- **Task instructions**: Find every line in the data below that contains the string "logo" and copy each of those lines out. Treat uppercase and lowercase letters as distinct.
======== Entries ========
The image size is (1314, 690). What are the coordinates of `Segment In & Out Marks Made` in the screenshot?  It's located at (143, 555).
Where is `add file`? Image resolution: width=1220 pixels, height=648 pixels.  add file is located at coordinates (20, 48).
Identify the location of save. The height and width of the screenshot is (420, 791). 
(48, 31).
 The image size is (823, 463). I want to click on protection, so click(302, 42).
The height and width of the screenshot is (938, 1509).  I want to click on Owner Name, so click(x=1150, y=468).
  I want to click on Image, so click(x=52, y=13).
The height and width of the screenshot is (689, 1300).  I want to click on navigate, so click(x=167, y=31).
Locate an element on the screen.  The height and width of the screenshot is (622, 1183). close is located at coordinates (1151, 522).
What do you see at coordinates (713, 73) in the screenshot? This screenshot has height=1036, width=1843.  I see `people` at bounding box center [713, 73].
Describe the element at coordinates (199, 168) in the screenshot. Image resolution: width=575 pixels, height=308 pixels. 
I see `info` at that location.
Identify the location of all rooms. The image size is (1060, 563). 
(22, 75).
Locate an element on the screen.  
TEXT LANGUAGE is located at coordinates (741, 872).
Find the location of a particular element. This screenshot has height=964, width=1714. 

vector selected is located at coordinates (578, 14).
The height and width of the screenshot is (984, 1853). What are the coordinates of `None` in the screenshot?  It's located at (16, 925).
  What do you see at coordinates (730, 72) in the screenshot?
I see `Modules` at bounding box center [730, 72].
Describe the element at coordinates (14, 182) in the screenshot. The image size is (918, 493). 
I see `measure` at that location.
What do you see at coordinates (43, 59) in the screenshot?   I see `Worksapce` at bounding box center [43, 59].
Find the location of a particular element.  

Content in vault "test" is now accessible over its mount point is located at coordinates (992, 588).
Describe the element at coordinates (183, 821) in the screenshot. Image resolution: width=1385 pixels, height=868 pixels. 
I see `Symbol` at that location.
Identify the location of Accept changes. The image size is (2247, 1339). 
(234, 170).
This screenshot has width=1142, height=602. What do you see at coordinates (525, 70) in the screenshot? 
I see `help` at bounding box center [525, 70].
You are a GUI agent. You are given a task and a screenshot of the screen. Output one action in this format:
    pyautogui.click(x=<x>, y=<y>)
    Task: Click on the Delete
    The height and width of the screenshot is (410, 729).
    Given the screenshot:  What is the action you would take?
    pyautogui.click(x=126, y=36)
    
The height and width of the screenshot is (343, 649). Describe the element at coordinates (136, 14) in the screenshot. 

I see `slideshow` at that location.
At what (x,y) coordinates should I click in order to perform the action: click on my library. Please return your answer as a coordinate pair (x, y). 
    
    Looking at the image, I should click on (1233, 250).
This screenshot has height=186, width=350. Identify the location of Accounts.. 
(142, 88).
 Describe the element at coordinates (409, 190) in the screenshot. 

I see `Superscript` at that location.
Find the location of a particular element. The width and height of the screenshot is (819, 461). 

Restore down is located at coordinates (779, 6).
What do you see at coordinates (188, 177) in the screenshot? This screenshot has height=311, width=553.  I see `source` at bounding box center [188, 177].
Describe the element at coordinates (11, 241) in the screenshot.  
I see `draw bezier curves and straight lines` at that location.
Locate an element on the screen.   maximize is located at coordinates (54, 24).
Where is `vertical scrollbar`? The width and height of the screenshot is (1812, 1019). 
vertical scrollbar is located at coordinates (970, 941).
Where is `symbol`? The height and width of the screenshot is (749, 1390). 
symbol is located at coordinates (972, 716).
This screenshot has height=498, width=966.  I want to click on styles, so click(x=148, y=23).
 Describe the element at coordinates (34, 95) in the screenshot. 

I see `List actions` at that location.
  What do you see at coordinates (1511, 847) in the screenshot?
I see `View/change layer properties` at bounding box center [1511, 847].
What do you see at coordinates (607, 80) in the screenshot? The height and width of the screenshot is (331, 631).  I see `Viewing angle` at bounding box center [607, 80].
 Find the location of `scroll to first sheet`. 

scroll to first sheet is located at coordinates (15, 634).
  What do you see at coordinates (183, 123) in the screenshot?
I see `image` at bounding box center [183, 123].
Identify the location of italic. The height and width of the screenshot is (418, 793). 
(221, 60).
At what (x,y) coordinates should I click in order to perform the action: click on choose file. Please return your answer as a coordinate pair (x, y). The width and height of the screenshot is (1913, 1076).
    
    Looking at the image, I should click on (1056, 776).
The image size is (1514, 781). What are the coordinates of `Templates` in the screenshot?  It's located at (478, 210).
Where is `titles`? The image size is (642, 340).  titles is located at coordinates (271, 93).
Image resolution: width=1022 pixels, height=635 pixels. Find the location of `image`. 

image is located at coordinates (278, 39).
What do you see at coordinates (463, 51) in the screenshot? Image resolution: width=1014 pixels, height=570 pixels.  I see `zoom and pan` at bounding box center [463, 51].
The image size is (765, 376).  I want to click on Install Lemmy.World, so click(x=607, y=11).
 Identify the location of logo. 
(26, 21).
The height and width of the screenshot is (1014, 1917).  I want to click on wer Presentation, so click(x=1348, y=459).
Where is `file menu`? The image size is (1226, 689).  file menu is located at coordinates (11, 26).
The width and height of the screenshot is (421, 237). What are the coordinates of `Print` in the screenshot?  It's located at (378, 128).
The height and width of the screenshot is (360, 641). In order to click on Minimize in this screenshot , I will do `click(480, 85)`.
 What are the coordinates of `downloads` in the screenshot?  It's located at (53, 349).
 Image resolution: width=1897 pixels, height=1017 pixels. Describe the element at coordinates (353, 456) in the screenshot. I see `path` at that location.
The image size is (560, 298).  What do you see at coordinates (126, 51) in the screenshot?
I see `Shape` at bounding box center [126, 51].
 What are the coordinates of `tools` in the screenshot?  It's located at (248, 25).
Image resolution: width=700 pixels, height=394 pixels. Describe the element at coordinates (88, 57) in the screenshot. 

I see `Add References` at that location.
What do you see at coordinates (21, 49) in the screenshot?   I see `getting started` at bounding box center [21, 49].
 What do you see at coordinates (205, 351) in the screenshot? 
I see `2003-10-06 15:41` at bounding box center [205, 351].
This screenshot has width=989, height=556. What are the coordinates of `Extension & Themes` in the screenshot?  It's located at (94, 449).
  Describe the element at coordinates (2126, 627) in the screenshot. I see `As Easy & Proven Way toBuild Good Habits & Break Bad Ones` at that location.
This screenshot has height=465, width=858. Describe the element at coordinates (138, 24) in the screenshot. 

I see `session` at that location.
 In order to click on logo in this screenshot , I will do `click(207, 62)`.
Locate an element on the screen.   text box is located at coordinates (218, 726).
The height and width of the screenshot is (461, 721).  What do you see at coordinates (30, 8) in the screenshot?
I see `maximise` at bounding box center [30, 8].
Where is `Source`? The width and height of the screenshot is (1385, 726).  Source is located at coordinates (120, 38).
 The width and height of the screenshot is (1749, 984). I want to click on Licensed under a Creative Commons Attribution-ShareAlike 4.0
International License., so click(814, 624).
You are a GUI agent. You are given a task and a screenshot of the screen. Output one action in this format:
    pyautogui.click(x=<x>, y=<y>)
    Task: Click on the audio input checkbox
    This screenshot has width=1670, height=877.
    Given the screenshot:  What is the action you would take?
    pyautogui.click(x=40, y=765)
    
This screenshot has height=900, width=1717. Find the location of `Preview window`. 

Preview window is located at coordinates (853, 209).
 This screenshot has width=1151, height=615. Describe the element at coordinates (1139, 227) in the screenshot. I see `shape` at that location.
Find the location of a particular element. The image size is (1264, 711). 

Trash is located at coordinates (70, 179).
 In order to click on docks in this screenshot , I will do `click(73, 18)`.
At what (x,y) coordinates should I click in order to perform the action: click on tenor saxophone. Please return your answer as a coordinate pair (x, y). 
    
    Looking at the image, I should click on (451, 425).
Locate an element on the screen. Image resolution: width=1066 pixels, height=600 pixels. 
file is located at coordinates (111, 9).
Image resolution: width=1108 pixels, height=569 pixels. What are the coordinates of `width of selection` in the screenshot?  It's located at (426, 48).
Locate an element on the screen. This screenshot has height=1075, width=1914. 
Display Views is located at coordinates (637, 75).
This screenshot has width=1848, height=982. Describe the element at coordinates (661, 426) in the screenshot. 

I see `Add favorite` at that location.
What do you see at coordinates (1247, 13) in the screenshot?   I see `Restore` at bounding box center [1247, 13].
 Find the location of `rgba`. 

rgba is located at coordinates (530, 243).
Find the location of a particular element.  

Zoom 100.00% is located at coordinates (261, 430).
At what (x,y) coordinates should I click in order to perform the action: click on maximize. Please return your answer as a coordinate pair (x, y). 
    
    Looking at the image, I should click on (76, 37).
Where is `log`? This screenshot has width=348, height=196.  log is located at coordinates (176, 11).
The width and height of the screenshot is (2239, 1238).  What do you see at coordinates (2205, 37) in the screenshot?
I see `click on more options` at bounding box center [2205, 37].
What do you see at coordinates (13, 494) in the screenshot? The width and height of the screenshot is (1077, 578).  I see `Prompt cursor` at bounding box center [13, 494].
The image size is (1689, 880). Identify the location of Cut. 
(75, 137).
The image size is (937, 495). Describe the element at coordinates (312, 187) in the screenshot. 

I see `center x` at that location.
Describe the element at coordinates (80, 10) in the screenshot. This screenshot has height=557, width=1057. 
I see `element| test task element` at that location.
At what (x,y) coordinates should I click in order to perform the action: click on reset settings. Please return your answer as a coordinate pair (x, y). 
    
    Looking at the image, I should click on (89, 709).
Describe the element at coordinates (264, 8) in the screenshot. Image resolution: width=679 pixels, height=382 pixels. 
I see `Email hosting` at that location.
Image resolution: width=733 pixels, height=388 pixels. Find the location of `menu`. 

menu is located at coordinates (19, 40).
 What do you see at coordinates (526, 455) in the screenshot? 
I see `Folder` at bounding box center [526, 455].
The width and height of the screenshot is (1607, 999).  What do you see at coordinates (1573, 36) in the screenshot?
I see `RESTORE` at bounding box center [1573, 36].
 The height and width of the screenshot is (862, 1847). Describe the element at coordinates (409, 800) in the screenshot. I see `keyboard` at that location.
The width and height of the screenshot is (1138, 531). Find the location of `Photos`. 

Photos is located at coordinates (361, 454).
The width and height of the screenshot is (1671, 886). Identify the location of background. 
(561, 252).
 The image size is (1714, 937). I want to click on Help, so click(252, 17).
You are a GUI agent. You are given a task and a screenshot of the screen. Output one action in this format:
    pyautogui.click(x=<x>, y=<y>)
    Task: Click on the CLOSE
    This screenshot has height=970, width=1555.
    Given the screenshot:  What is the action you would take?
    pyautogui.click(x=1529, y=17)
========
- **Answer to the exercise**:
 Identify the location of logo. 
 In order to click on logo in this screenshot , I will do `click(207, 62)`.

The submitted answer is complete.